When Gov. Jim Doyle announced that all state employees would have to take mandatory 16-day furloughs to help balance the state budget, Diane Tieman was a little confused. The state doesn't pay her salary, so her forced vacation won't save Wisconsin taxpayers a dime.
"I'm totally federally funded," she says. "What good does it do to furlough me? My job doesn't get done."
Tieman works in the Department of Workforce Development, which processes claims for unemployment insurance. The office is swamped these days, and that's another thing that bothers Tieman about the forced time off - people in need of vital services will have to wait even longer.
"We have 30,000 cases backlogged," she says. "That means 30,000 people are waiting for their unemployment claims. We have people coming into our office in tears."
It's the same situation in many other agencies, say several union stewards representing state workers. Funding for many state jobs comes from federal money, some of which will have to be returned. Other positions bring in money to the state - revenue that will decline during furloughs. And some agencies (like prisons and hospitals) have minimum staffing requirements, which means it's possible employees will have to work overtime to cover for their furloughed co-workers, costing the state more money.
Gov. Doyle sold furloughing most of the state's 70,000 employees for 16 days over two years as a way of balancing the budget. A June memo from the governor's office says that salaries and benefits account for over half of the $6.6 billion budget deficit.

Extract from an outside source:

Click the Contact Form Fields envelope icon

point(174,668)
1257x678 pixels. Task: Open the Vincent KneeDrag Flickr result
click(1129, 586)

However, according to the governor's budget summary, only 51% of state workers in 2009 were paid from the state's general fund. Almost 10,000 employees were paid for with federal dollars. Another 18,800 were paid for with program revenue - meaning their positions were funded through specific fees, fines or grants. And another 5,100 were funded with taxes or fees that can only be used for one purpose (so the savings from furloughs cannot go toward the deficit).
"People don't know what we do. They certainly don't know how we get paid," says Ron Blascoe, a chief steward who recently retired from the Department of Children and Families.
Blascoe thinks Doyle felt pressured to furlough employees because other governors were doing it. "Doyle doesn't want to be the guy who wouldn't furlough his employees," he says. "It's a political calculation."
Doyle's spokeswoman, Carla Vigue, did not return calls for comment.
Where are the buses?
Some fear Mayor Dave Cieslewicz's plan for a model green Northeast Neighborhood is too car-dependent, lacking concrete provisions for transit from the start.
The 2,800-acre neighborhood is being designed with the goal of reducing energy and having 25% of all trips taken by residents by foot, bike or mass transit. But the city's Long Range Transportation Planning Committee wants a plan for getting transit to the neighborhood early on.
The committee's Eric Sundquist says: "If the only way you can get around in the first years is cars, then everything gets built for cars. Transit needs to be part of the mix very early on."
Sundquist thinks it's a good plan overall but wonders, "When does the transit come in?"
Andrew Statz, a mayoral aide, agrees that once driving habits start, they're hard to break. The staff is contemplating running smaller buses or vans at first, gearing up to full-scale routes when the density grows.
But, Statz adds, "Those decisions are made by the mayor and the council."
Conspiracy theory
It was probably the most in-demand video of a Madison Common Council meeting ever. Yet when people clicked on the video on Madison City Channel's website, "Bruer Gesture Draws Complaint," 7/31/09.)
Was there a conspiracy to suppress the video?
"I can absolutely tell you that was 100% not the case," says City Channel manager Brad Clark. "The grand conspiracy theorists can have a field day with this, but it didn't happen."
Dave Faust of the city's IT department, which stores the videos on its server, also denies foul play: "There was nothing deliberate to keep that meeting from being viewed."
The problem, they say, is with the city's outdated indexing software, which lets people click on agenda items to view that part of the meeting. The July 7 meeting is now online, but without the indexing.
City Channel hopes to soon upgrade from the clunky Real Player program it uses to the more popular Quicktime or Windows Media Viewer.